Try it:
In the records that follow, find each line containing "Click" and copy it.

Material to process:
-*-*-
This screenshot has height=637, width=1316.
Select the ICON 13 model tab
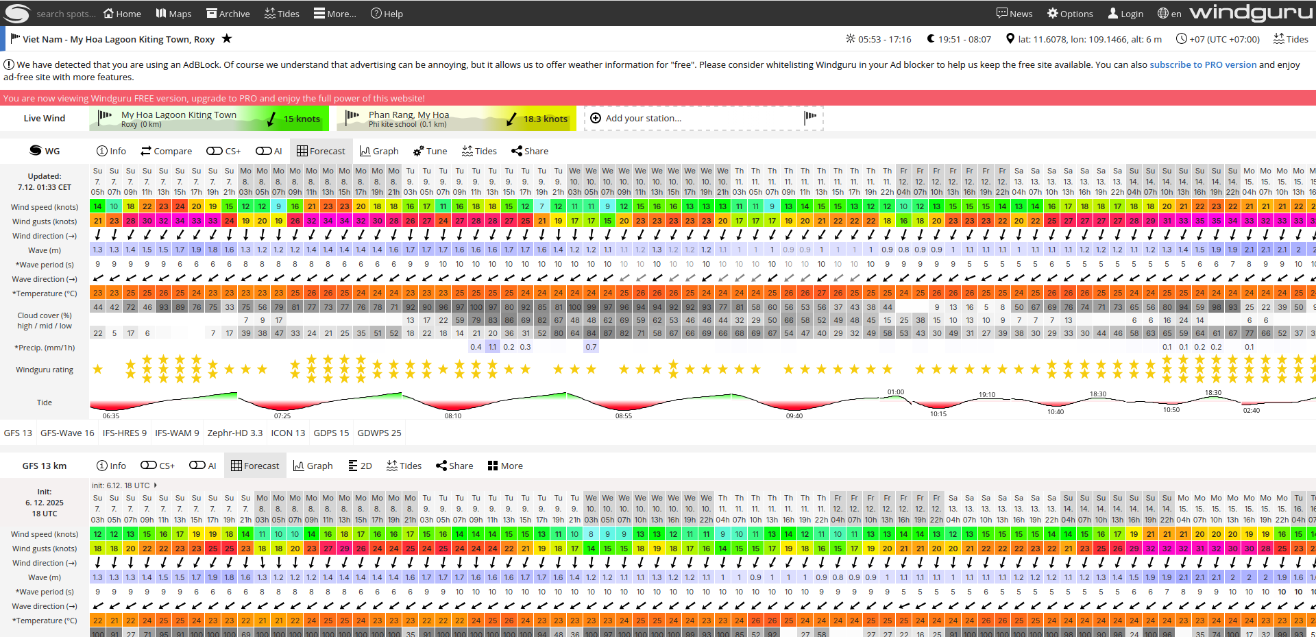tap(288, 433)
-*-*-
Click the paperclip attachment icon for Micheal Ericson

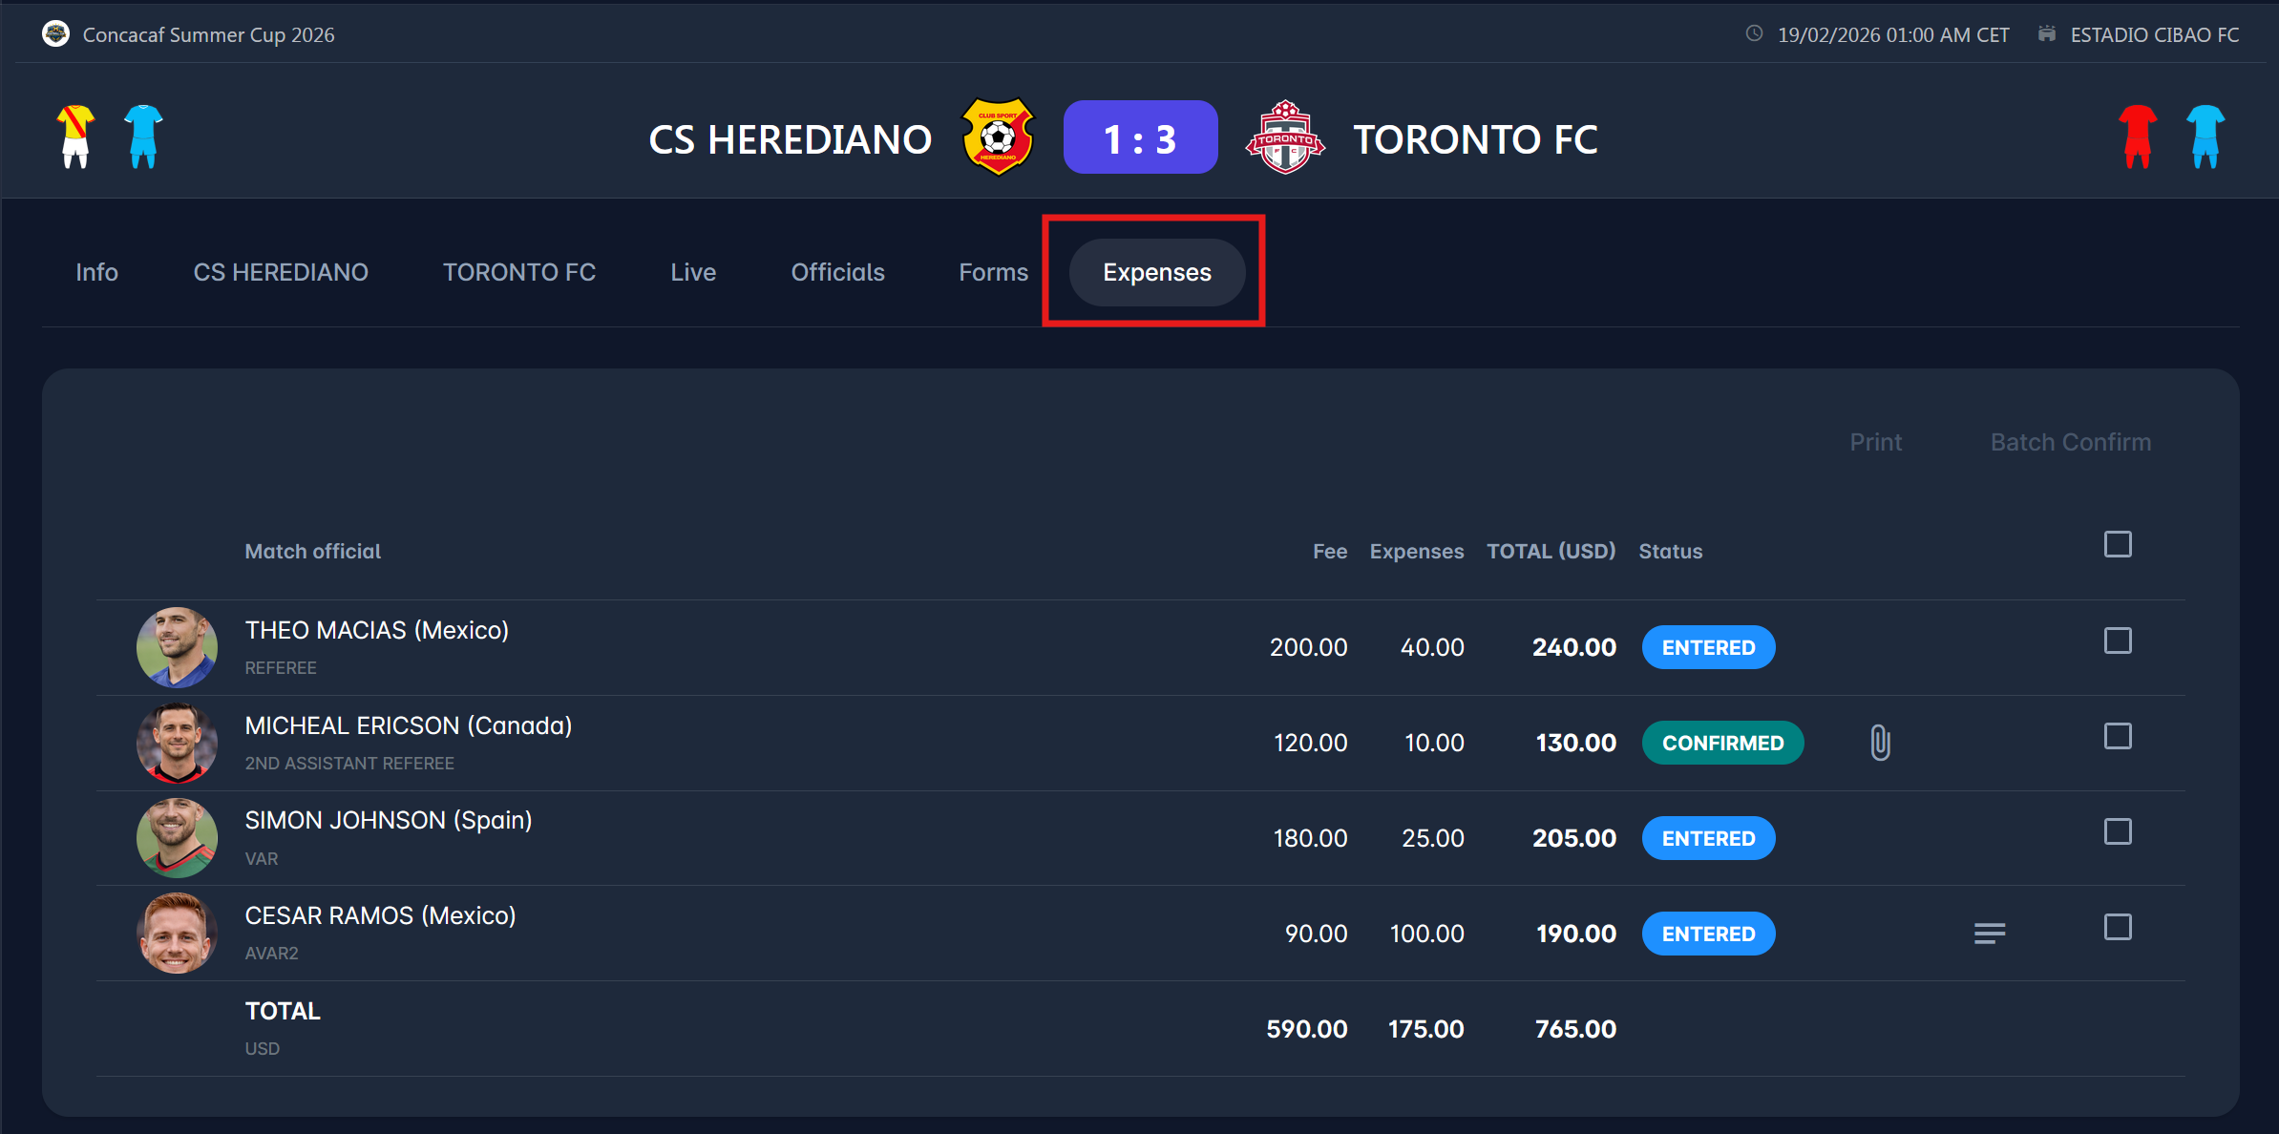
-*-*-
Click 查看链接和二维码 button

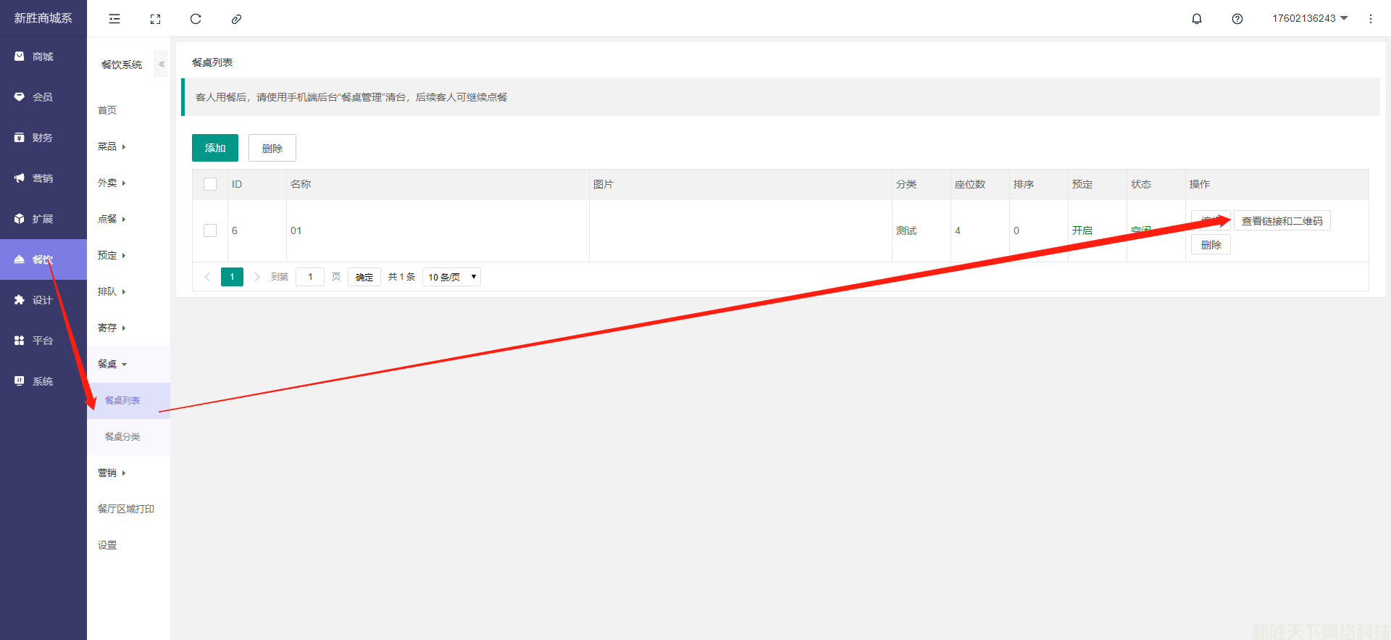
-*-*-
Solution for this problem:
Click the paperclip attachment icon for Micheal Ericson
Click 查看链接和二维码 button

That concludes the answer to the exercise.